The EFI is formed from five Scientific Cores that provide essential intellectual, computational, and experimental infrastructure. The Scientific Cores are the intellectual and technological center of the EFI in developing a general, sequence/structure‑based strategy for functional assignment.
(Patsy Babbitt, Director)
The Superfamily/Genome Core is responsible for identification and regular sequence updates for the AH, EN, GST, HAD, and IS superfamilies. Curated sequences are maintained in the Structure Function Linkage Database (SFLD), which is a tool for investigating protein sequence, structure, and function by providing explicit information concerning how a given protein, or family of proteins, delivers chemical functionality. The SFLD was created in the Babbitt Laboratory with the resources and aid of the UCSF Resource for Biocomputing, Visualization, and Informatics (RBVI). The EFI uses the SFLD as an analysis and archive site for EFI superfamilies. The resources therein are used to identify and prioritize targets for functional assignment in the EFI as well as assist the other Cores and Bridging Projects in their studies.
(Steve Almo, Director)
The Protein Core performs high throughput cloning, protein expression, and protein purification for targets from all five EFI superfamilies. Samples of purified protein are provided for x‑ray crystallography in the Structure Core as well as enzymatic assay and library screening by the Bridging Projects. In collaboration with the Structure Core, the Protein Core screens proteins for ligand binding using thermal denaturation‑based approaches to provide additional clues for functional characterization.
(Steve Almo, Director)
The Structure Core determines high resolution structures of EFI targets. When possible and necessary, liganded structures with substrates and substrate analogues are also pursued. Not only do these structures provide suitable templates for in silico ligand docking by the Computation Core, they are critical for understanding the bases for substrate specificity and thereby evaluating the accuracy of the computationally generated poses.

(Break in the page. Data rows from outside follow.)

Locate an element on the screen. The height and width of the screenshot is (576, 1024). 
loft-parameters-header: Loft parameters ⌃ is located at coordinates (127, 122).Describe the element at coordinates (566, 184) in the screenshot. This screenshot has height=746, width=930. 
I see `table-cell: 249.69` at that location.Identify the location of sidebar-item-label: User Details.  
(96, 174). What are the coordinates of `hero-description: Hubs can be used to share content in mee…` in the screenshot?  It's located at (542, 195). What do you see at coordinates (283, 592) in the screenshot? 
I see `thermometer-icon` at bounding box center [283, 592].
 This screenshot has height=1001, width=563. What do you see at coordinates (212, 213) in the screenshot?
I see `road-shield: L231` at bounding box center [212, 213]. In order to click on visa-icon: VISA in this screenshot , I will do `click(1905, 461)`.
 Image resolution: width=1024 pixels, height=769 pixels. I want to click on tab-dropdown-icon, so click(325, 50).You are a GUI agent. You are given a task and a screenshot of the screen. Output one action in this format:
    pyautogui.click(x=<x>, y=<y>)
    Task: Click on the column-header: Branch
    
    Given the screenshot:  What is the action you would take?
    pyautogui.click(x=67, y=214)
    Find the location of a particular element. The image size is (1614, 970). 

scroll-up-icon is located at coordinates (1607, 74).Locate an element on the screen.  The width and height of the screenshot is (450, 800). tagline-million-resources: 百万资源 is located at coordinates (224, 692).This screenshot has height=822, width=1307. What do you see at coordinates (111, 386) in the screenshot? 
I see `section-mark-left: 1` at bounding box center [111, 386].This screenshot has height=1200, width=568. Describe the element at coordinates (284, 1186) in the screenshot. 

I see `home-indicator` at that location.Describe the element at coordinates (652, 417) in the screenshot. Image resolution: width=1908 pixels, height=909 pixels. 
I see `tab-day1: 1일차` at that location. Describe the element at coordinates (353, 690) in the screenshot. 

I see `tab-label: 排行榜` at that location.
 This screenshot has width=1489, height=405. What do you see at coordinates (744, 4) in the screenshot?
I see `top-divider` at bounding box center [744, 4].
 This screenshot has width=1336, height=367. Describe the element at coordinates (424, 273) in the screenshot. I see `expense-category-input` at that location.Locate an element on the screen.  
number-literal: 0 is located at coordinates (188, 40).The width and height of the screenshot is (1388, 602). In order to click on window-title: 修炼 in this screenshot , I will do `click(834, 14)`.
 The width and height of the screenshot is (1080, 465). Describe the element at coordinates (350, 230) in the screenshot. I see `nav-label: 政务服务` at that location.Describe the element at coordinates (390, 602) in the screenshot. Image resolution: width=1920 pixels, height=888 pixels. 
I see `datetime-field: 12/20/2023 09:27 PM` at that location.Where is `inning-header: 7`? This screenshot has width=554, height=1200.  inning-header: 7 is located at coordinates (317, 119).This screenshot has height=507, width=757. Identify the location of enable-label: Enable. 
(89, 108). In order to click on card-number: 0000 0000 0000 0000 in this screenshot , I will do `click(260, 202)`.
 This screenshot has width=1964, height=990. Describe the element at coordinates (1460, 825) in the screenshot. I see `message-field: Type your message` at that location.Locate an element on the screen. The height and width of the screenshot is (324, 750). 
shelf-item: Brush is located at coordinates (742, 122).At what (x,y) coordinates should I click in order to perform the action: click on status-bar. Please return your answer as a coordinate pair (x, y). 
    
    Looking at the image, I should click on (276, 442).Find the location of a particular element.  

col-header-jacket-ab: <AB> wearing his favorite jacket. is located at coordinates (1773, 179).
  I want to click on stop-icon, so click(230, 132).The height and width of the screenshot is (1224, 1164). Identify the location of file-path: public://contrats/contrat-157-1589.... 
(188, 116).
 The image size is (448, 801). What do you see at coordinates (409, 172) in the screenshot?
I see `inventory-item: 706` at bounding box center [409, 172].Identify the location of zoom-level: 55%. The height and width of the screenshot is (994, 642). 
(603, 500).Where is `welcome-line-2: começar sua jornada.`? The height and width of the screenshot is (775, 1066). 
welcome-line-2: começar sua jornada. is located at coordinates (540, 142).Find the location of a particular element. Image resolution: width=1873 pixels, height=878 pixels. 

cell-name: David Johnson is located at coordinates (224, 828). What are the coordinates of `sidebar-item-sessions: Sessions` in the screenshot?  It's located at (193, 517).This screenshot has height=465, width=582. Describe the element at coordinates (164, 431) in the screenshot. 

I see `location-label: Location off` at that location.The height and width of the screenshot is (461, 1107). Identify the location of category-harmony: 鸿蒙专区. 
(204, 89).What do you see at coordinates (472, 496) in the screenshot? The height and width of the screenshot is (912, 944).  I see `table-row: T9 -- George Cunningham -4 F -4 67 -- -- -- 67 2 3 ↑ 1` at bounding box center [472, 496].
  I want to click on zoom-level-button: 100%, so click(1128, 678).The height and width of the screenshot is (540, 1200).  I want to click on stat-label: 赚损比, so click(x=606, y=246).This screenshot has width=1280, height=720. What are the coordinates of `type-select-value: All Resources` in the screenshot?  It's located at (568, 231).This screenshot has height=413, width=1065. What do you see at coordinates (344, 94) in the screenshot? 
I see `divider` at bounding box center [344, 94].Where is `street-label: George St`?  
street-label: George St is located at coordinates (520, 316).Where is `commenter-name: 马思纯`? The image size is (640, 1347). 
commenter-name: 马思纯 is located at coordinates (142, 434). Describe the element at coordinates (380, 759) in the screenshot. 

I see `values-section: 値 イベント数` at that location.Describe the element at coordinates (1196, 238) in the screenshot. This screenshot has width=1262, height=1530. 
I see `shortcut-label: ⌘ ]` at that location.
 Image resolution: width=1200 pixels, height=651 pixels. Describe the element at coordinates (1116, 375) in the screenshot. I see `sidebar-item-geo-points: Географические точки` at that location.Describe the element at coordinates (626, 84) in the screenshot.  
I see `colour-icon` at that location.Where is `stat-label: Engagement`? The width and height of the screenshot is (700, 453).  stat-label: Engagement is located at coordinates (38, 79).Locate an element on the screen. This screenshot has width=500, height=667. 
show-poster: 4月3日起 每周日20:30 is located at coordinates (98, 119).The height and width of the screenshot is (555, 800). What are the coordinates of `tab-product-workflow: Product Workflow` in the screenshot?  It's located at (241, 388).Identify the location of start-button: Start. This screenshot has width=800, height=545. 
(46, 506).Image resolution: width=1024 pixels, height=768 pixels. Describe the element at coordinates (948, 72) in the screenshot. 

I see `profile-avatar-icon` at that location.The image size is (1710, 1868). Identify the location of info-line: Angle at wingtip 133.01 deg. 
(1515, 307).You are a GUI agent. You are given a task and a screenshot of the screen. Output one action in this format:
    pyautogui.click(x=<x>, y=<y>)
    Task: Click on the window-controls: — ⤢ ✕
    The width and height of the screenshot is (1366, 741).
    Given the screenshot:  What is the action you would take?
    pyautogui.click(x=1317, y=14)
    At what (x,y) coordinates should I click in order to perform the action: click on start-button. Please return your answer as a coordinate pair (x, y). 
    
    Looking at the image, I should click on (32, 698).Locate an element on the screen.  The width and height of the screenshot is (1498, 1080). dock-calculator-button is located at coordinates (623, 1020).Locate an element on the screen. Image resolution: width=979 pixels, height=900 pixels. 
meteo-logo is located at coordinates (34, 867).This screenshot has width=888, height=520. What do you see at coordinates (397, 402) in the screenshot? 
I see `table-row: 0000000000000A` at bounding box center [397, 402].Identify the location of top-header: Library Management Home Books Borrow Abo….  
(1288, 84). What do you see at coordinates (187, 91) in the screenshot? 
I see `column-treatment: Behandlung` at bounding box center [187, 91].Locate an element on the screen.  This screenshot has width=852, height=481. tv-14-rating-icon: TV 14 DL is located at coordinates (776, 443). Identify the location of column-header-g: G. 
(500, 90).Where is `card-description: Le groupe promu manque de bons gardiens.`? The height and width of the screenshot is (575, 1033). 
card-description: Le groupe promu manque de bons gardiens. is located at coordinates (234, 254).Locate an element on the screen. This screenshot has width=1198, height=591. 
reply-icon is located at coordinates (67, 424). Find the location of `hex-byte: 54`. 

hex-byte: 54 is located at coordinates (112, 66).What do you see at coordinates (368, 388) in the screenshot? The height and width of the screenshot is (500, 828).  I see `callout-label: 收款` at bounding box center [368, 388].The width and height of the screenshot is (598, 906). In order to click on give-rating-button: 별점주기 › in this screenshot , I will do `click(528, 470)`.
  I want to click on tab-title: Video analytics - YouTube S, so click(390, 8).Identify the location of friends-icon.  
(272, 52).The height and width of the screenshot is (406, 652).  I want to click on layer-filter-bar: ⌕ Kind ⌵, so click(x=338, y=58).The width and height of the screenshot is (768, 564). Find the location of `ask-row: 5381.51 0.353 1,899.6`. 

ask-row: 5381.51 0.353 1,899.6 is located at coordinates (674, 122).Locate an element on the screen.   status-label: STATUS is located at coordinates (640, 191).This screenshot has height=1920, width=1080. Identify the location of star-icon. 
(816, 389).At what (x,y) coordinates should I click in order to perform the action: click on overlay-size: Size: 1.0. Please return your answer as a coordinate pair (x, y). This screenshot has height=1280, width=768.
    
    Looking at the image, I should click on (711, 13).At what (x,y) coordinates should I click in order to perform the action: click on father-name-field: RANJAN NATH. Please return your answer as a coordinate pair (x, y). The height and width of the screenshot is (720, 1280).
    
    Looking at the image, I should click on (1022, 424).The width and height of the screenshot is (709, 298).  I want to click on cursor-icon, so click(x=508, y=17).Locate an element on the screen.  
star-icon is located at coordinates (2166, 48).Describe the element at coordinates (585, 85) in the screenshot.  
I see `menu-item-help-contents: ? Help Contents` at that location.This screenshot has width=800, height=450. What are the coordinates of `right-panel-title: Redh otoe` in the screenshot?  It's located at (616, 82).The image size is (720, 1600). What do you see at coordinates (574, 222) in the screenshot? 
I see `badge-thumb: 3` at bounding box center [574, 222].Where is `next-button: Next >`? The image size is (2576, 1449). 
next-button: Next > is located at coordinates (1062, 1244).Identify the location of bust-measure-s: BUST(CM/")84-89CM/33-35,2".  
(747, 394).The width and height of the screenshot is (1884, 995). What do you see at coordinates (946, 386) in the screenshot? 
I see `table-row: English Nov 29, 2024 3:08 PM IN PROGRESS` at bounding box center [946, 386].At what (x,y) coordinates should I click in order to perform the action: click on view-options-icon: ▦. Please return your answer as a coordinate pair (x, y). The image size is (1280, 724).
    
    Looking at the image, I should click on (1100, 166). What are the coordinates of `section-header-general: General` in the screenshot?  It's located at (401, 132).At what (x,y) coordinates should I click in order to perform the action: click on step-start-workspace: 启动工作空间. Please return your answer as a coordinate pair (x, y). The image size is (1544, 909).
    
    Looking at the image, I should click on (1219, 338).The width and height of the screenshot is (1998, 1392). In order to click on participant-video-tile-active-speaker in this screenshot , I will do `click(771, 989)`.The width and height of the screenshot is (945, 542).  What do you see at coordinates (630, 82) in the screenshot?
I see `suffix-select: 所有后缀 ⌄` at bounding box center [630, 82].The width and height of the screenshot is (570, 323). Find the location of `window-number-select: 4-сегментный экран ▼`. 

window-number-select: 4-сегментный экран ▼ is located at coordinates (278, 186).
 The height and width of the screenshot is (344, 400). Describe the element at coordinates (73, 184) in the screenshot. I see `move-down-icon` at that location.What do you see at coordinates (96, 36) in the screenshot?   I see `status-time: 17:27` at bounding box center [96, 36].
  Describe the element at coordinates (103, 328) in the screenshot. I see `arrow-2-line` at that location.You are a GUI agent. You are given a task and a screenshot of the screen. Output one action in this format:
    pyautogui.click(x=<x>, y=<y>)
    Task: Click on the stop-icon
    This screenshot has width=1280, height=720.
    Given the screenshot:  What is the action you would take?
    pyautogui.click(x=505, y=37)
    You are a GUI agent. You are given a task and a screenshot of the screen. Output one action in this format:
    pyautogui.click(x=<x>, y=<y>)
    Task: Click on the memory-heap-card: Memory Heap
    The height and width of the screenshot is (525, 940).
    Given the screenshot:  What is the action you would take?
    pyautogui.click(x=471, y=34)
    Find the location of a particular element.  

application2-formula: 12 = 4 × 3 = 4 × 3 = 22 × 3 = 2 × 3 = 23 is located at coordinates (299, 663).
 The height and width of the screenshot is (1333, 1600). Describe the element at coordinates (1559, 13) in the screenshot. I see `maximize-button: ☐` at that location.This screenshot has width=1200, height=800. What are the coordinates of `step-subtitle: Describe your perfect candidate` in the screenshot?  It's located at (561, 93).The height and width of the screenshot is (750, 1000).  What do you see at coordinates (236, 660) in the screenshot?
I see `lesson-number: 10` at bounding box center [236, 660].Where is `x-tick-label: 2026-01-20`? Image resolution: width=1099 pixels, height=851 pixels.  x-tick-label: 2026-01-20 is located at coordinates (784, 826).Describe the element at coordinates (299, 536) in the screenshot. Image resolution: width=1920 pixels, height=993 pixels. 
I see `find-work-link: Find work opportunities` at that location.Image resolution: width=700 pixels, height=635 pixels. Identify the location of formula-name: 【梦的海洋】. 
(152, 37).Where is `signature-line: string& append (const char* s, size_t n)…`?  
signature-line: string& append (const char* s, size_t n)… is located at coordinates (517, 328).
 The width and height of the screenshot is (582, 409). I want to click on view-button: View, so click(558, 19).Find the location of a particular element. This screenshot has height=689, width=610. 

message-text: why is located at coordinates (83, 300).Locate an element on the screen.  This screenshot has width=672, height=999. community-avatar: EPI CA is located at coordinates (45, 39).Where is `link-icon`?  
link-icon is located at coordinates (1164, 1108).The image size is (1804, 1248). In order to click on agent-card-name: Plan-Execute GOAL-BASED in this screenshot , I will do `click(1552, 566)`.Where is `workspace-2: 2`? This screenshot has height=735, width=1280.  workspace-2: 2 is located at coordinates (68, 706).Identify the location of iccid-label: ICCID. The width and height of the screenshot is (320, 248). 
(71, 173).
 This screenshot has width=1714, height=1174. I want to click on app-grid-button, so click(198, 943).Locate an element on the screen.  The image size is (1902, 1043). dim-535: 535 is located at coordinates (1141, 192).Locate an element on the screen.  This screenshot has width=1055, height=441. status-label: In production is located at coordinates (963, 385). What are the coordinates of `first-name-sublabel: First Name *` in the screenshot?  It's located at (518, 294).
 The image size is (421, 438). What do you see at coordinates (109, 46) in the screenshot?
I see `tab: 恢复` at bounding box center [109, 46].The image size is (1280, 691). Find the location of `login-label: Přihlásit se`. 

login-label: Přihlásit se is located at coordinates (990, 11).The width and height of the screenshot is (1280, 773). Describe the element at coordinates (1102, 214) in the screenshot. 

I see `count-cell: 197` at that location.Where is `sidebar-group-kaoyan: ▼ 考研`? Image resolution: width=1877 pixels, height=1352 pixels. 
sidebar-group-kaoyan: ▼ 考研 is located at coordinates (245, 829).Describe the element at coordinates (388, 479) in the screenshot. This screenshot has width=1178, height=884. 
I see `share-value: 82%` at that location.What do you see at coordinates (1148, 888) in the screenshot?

(Matt Jacobson, Director; Andrej Sali and Brian Shoichet co-PIs)
The Computation Core uses both homology modeled and x-ray structures for in silico ligand docking to predict functions for EFI targets. This requires significant advances in methodology in order to redesign virtual screening tools originally developed for drug discovery. Approaches for allowing and predicting conformational changes (loop closure and flexibility) is also under development. The functional predictions in the Computational Core made guide syntheses of focused libraries and enzymatic assays by the Bridging Projects.
(John Cronan, Director; Jonathan Sweedler, co-PI)
The Microbiology Core examines in vitro assigned functions on a case-by-case basis using genetic, phenotypic, and metabolomic approaches. As available for a given organism, strategies include phenotypic evaluation of knockout and overexpression mutants under variable conditions, transcriptome analyses, and mass spectrometry based identification of substrates/products and pathway metabolites through comparison of wild-type and mutant metabolomes.
(Patsy Babbitt and Wladek Minor, co-Directors)
The Data and Dissemination Core is responsible for data gathering/coordination, information dissemination, and bioinformatics. Four primary resources have been established: 1) the EFI website serves as the main resource for general information on development of the integrated strategy as well as a portal to the EFI’s targets, data, and tools; 2) the public EFI-DB database for access to experimental data gathered on each target as it becomes available; 3) an internal LabDB database for semi-automated recording and analysis of experimental data; and 4) the SFLD database which provides highly curated sequence information, links to external databases, and computationally-derived information for the EFI superfamilies as well as an expanding number of other superfamilies.